**Records supplied**
#####

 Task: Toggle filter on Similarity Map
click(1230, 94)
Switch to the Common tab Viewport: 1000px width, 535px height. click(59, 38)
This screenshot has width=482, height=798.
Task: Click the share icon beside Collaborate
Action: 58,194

#####

**Work item**
The whole listing above is to be reproduced without any slip.

**Exercise result**
 Task: Toggle filter on Similarity Map
click(1230, 94)
Switch to the Common tab Viewport: 1000px width, 535px height. click(59, 38)
This screenshot has width=482, height=798.
Task: Click the share icon beside Collaborate
Action: 58,194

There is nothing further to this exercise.